**EXERCISE DETAILS**
Rewrite all of the entries below as a numbered list, leaving out the blank lines.
============
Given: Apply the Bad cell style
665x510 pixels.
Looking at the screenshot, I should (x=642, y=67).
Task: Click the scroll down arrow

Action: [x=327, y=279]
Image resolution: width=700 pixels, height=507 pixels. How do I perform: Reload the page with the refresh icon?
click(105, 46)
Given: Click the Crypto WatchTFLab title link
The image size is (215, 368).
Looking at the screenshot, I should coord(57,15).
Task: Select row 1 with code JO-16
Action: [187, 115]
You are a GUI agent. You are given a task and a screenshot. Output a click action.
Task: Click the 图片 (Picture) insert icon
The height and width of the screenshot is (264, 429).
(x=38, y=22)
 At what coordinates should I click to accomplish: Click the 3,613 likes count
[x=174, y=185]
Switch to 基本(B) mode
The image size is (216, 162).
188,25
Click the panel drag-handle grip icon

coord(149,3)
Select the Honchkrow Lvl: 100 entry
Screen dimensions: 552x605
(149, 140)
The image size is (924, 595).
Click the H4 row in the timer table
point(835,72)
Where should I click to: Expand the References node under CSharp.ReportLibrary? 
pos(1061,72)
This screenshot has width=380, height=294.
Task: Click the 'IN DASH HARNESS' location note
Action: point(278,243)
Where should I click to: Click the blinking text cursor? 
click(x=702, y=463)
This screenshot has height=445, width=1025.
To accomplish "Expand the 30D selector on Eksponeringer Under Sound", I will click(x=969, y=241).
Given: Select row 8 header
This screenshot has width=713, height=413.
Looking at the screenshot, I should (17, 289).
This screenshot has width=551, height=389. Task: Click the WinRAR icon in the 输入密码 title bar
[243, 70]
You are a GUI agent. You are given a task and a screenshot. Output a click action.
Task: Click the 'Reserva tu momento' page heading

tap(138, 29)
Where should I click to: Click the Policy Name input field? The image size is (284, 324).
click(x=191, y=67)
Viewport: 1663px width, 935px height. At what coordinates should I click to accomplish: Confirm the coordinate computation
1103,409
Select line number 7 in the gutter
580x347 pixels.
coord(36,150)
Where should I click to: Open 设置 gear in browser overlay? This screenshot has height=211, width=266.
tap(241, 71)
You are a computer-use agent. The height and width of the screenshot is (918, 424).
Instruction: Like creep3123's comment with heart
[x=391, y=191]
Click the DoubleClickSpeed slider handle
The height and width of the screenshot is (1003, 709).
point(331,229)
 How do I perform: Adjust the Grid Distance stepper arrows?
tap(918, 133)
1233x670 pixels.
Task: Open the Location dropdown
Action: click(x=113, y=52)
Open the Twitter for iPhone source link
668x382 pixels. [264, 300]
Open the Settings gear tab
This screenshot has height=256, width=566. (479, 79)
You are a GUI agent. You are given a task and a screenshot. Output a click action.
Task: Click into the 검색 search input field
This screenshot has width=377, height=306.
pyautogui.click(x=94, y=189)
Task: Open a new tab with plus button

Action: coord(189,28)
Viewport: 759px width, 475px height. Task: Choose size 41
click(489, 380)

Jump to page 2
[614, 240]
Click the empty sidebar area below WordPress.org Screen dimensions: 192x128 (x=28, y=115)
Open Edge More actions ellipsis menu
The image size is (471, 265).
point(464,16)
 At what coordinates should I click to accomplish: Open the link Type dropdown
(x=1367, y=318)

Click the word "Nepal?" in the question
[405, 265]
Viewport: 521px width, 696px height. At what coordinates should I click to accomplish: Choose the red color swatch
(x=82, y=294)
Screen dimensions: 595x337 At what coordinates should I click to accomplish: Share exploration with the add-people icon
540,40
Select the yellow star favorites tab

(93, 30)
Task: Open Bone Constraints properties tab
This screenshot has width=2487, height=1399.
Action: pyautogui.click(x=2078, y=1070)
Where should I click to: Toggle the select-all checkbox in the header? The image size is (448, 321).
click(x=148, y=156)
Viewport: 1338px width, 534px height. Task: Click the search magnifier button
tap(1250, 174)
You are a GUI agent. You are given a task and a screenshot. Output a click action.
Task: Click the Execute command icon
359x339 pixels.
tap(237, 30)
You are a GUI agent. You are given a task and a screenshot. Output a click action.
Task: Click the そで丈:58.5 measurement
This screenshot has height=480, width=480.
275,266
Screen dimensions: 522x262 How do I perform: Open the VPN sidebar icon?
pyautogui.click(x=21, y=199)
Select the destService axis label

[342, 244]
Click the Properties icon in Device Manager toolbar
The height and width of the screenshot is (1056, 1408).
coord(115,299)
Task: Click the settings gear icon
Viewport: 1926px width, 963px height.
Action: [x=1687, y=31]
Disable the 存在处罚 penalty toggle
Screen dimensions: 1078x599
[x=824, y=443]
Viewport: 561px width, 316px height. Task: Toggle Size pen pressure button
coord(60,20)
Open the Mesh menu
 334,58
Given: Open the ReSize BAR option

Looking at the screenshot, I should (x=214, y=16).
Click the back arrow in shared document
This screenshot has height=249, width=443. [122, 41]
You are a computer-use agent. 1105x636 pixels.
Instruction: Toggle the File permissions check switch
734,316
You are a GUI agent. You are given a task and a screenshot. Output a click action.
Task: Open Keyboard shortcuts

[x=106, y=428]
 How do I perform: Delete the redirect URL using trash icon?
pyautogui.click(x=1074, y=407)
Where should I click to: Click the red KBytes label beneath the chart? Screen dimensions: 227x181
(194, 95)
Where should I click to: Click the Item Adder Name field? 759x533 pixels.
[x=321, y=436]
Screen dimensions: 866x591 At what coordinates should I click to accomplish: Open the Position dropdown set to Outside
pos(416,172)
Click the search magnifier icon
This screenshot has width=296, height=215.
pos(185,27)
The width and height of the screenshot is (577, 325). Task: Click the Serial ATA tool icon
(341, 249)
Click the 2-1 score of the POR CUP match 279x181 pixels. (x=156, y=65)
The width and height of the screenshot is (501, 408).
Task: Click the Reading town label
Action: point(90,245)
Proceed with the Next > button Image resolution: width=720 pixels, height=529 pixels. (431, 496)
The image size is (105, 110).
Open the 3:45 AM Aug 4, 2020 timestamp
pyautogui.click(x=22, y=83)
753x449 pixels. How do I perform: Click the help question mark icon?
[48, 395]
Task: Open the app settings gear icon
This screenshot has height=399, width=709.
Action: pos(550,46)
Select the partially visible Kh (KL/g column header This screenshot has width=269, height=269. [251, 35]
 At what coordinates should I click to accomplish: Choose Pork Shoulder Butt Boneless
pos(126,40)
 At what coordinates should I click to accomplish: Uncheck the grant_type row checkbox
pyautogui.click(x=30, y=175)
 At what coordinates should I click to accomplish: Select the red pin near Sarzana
============
**EXERCISE RESPONSE**
1. Given: Apply the Bad cell style
2. 665x510 pixels.
3. Looking at the screenshot, I should (x=642, y=67).
4. Task: Click the scroll down arrow
5. Action: [x=327, y=279]
6. Image resolution: width=700 pixels, height=507 pixels. How do I perform: Reload the page with the refresh icon?
7. click(105, 46)
8. Given: Click the Crypto WatchTFLab title link
9. The image size is (215, 368).
10. Looking at the screenshot, I should coord(57,15).
11. Task: Select row 1 with code JO-16
12. Action: [187, 115]
13. You are a GUI agent. You are given a task and a screenshot. Output a click action.
14. Task: Click the 图片 (Picture) insert icon
15. The height and width of the screenshot is (264, 429).
16. (x=38, y=22)
17.  At what coordinates should I click to accomplish: Click the 3,613 likes count
18. [x=174, y=185]
19. Switch to 基本(B) mode
20. The image size is (216, 162).
21. 188,25
22. Click the panel drag-handle grip icon
23. coord(149,3)
24. Select the Honchkrow Lvl: 100 entry
25. Screen dimensions: 552x605
26. (149, 140)
27. The image size is (924, 595).
28. Click the H4 row in the timer table
29. point(835,72)
30. Where should I click to: Expand the References node under CSharp.ReportLibrary? 
31. pos(1061,72)
32. This screenshot has width=380, height=294.
33. Task: Click the 'IN DASH HARNESS' location note
34. Action: point(278,243)
35. Where should I click to: Click the blinking text cursor? 
36. click(x=702, y=463)
37. This screenshot has height=445, width=1025.
38. To accomplish "Expand the 30D selector on Eksponeringer Under Sound", I will click(x=969, y=241).
39. Given: Select row 8 header
40. This screenshot has width=713, height=413.
41. Looking at the screenshot, I should (17, 289).
42. This screenshot has width=551, height=389. Task: Click the WinRAR icon in the 输入密码 title bar
43. [243, 70]
44. You are a GUI agent. You are given a task and a screenshot. Output a click action.
45. Task: Click the 'Reserva tu momento' page heading
46. tap(138, 29)
47. Where should I click to: Click the Policy Name input field? The image size is (284, 324).
48. click(x=191, y=67)
49. Viewport: 1663px width, 935px height. At what coordinates should I click to accomplish: Confirm the coordinate computation
50. 1103,409
51. Select line number 7 in the gutter
52. 580x347 pixels.
53. coord(36,150)
54. Where should I click to: Open 设置 gear in browser overlay? This screenshot has height=211, width=266.
55. tap(241, 71)
56. You are a computer-use agent. The height and width of the screenshot is (918, 424).
57. Instruction: Like creep3123's comment with heart
58. [x=391, y=191]
59. Click the DoubleClickSpeed slider handle
60. The height and width of the screenshot is (1003, 709).
61. point(331,229)
62.  How do I perform: Adjust the Grid Distance stepper arrows?
63. tap(918, 133)
64. 1233x670 pixels.
65. Task: Open the Location dropdown
66. Action: click(x=113, y=52)
67. Open the Twitter for iPhone source link
68. 668x382 pixels. [264, 300]
69. Open the Settings gear tab
70. This screenshot has height=256, width=566. (479, 79)
71. You are a GUI agent. You are given a task and a screenshot. Output a click action.
72. Task: Click into the 검색 search input field
73. This screenshot has width=377, height=306.
74. pyautogui.click(x=94, y=189)
75. Task: Open a new tab with plus button
76. Action: coord(189,28)
77. Viewport: 759px width, 475px height. Task: Choose size 41
78. click(489, 380)
79. Jump to page 2
80. [614, 240]
81. Click the empty sidebar area below WordPress.org Screen dimensions: 192x128 (x=28, y=115)
82. Open Edge More actions ellipsis menu
83. The image size is (471, 265).
84. point(464,16)
85.  At what coordinates should I click to accomplish: Open the link Type dropdown
86. (x=1367, y=318)
87. Click the word "Nepal?" in the question
88. [405, 265]
89. Viewport: 521px width, 696px height. At what coordinates should I click to accomplish: Choose the red color swatch
90. (x=82, y=294)
91. Screen dimensions: 595x337 At what coordinates should I click to accomplish: Share exploration with the add-people icon
92. 540,40
93. Select the yellow star favorites tab
94. (93, 30)
95. Task: Open Bone Constraints properties tab
96. This screenshot has width=2487, height=1399.
97. Action: pyautogui.click(x=2078, y=1070)
98. Where should I click to: Toggle the select-all checkbox in the header? The image size is (448, 321).
99. click(x=148, y=156)
100. Viewport: 1338px width, 534px height. Task: Click the search magnifier button
101. tap(1250, 174)
102. You are a GUI agent. You are given a task and a screenshot. Output a click action.
103. Task: Click the Execute command icon
104. 359x339 pixels.
105. tap(237, 30)
106. You are a GUI agent. You are given a task and a screenshot. Output a click action.
107. Task: Click the そで丈:58.5 measurement
108. This screenshot has height=480, width=480.
109. 275,266
110. Screen dimensions: 522x262 How do I perform: Open the VPN sidebar icon?
111. pyautogui.click(x=21, y=199)
112. Select the destService axis label
113. [342, 244]
114. Click the Properties icon in Device Manager toolbar
115. The height and width of the screenshot is (1056, 1408).
116. coord(115,299)
117. Task: Click the settings gear icon
118. Viewport: 1926px width, 963px height.
119. Action: [x=1687, y=31]
120. Disable the 存在处罚 penalty toggle
121. Screen dimensions: 1078x599
122. [x=824, y=443]
123. Viewport: 561px width, 316px height. Task: Toggle Size pen pressure button
124. coord(60,20)
125. Open the Mesh menu
126.  334,58
127. Given: Open the ReSize BAR option
128. Looking at the screenshot, I should (x=214, y=16).
129. Click the back arrow in shared document
130. This screenshot has height=249, width=443. [122, 41]
131. You are a computer-use agent. 1105x636 pixels.
132. Instruction: Toggle the File permissions check switch
133. 734,316
134. You are a GUI agent. You are given a task and a screenshot. Output a click action.
135. Task: Open Keyboard shortcuts
136. [x=106, y=428]
137.  How do I perform: Delete the redirect URL using trash icon?
138. pyautogui.click(x=1074, y=407)
139. Where should I click to: Click the red KBytes label beneath the chart? Screen dimensions: 227x181
140. (194, 95)
141. Where should I click to: Click the Item Adder Name field? 759x533 pixels.
142. [x=321, y=436]
143. Screen dimensions: 866x591 At what coordinates should I click to accomplish: Open the Position dropdown set to Outside
144. pos(416,172)
145. Click the search magnifier icon
146. This screenshot has width=296, height=215.
147. pos(185,27)
148. The width and height of the screenshot is (577, 325). Task: Click the Serial ATA tool icon
149. (341, 249)
150. Click the 2-1 score of the POR CUP match 279x181 pixels. (x=156, y=65)
151. The width and height of the screenshot is (501, 408).
152. Task: Click the Reading town label
153. Action: point(90,245)
154. Proceed with the Next > button Image resolution: width=720 pixels, height=529 pixels. (431, 496)
155. The image size is (105, 110).
156. Open the 3:45 AM Aug 4, 2020 timestamp
157. pyautogui.click(x=22, y=83)
158. 753x449 pixels. How do I perform: Click the help question mark icon?
159. [48, 395]
160. Task: Open the app settings gear icon
161. This screenshot has height=399, width=709.
162. Action: pos(550,46)
163. Select the partially visible Kh (KL/g column header This screenshot has width=269, height=269. [251, 35]
164.  At what coordinates should I click to accomplish: Choose Pork Shoulder Butt Boneless
165. pos(126,40)
166.  At what coordinates should I click to accomplish: Uncheck the grant_type row checkbox
167. pyautogui.click(x=30, y=175)
168.  At what coordinates should I click to accomplish: Select the red pin near Sarzana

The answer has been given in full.